Copy the rows below with every "accomplish" swapped for "achieve", leaving the rest unchanged.

***** SUPPLIED DATA *****

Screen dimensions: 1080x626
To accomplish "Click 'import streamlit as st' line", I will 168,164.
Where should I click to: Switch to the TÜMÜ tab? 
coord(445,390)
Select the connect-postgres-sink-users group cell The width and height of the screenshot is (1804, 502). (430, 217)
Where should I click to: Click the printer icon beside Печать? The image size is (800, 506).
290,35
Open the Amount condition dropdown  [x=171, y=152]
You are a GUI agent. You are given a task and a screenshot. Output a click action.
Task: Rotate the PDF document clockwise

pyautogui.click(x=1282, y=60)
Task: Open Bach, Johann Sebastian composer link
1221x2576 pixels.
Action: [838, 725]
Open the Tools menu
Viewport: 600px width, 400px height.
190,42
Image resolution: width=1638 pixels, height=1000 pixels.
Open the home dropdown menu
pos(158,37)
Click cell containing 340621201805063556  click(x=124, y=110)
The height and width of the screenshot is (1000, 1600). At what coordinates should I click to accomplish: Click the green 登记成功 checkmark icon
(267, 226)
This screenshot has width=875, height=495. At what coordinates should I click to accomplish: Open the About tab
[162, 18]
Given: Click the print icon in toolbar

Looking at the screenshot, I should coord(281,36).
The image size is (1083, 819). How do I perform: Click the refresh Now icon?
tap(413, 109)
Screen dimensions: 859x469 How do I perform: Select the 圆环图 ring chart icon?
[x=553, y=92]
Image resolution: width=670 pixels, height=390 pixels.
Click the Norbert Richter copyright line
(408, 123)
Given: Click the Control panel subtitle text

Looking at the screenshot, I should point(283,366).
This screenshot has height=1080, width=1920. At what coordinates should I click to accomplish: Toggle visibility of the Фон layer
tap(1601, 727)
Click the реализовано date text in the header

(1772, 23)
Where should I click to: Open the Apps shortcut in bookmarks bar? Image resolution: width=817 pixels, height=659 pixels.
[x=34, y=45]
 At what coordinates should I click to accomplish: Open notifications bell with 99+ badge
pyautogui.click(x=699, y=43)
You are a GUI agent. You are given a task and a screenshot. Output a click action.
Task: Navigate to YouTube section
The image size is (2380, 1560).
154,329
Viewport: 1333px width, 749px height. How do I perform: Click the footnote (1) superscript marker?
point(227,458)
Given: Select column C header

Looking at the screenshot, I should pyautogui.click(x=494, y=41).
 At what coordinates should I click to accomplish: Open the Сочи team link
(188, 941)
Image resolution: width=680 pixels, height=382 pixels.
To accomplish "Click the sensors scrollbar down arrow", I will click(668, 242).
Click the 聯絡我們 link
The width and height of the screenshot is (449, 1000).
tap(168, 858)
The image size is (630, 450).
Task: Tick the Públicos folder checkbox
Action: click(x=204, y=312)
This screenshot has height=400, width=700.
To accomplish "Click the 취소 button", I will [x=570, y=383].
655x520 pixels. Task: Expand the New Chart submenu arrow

*****

● **EXERCISE SOLUTION**
Screen dimensions: 1080x626
To achieve "Click 'import streamlit as st' line", I will 168,164.
Where should I click to: Switch to the TÜMÜ tab? 
coord(445,390)
Select the connect-postgres-sink-users group cell The width and height of the screenshot is (1804, 502). (430, 217)
Where should I click to: Click the printer icon beside Печать? The image size is (800, 506).
290,35
Open the Amount condition dropdown  [x=171, y=152]
You are a GUI agent. You are given a task and a screenshot. Output a click action.
Task: Rotate the PDF document clockwise

pyautogui.click(x=1282, y=60)
Task: Open Bach, Johann Sebastian composer link
1221x2576 pixels.
Action: [838, 725]
Open the Tools menu
Viewport: 600px width, 400px height.
190,42
Image resolution: width=1638 pixels, height=1000 pixels.
Open the home dropdown menu
pos(158,37)
Click cell containing 340621201805063556  click(x=124, y=110)
The height and width of the screenshot is (1000, 1600). At what coordinates should I click to achieve: Click the green 登记成功 checkmark icon
(267, 226)
This screenshot has width=875, height=495. At what coordinates should I click to achieve: Open the About tab
[162, 18]
Given: Click the print icon in toolbar

Looking at the screenshot, I should coord(281,36).
The image size is (1083, 819). How do I perform: Click the refresh Now icon?
tap(413, 109)
Screen dimensions: 859x469 How do I perform: Select the 圆环图 ring chart icon?
[x=553, y=92]
Image resolution: width=670 pixels, height=390 pixels.
Click the Norbert Richter copyright line
(408, 123)
Given: Click the Control panel subtitle text

Looking at the screenshot, I should point(283,366).
This screenshot has height=1080, width=1920. At what coordinates should I click to achieve: Toggle visibility of the Фон layer
tap(1601, 727)
Click the реализовано date text in the header

(1772, 23)
Where should I click to: Open the Apps shortcut in bookmarks bar? Image resolution: width=817 pixels, height=659 pixels.
[x=34, y=45]
 At what coordinates should I click to achieve: Open notifications bell with 99+ badge
pyautogui.click(x=699, y=43)
You are a GUI agent. You are given a task and a screenshot. Output a click action.
Task: Navigate to YouTube section
The image size is (2380, 1560).
154,329
Viewport: 1333px width, 749px height. How do I perform: Click the footnote (1) superscript marker?
point(227,458)
Given: Select column C header

Looking at the screenshot, I should pyautogui.click(x=494, y=41).
 At what coordinates should I click to achieve: Open the Сочи team link
(188, 941)
Image resolution: width=680 pixels, height=382 pixels.
To achieve "Click the sensors scrollbar down arrow", I will click(668, 242).
Click the 聯絡我們 link
The width and height of the screenshot is (449, 1000).
tap(168, 858)
The image size is (630, 450).
Task: Tick the Públicos folder checkbox
Action: click(x=204, y=312)
This screenshot has height=400, width=700.
To achieve "Click the 취소 button", I will [x=570, y=383].
655x520 pixels. Task: Expand the New Chart submenu arrow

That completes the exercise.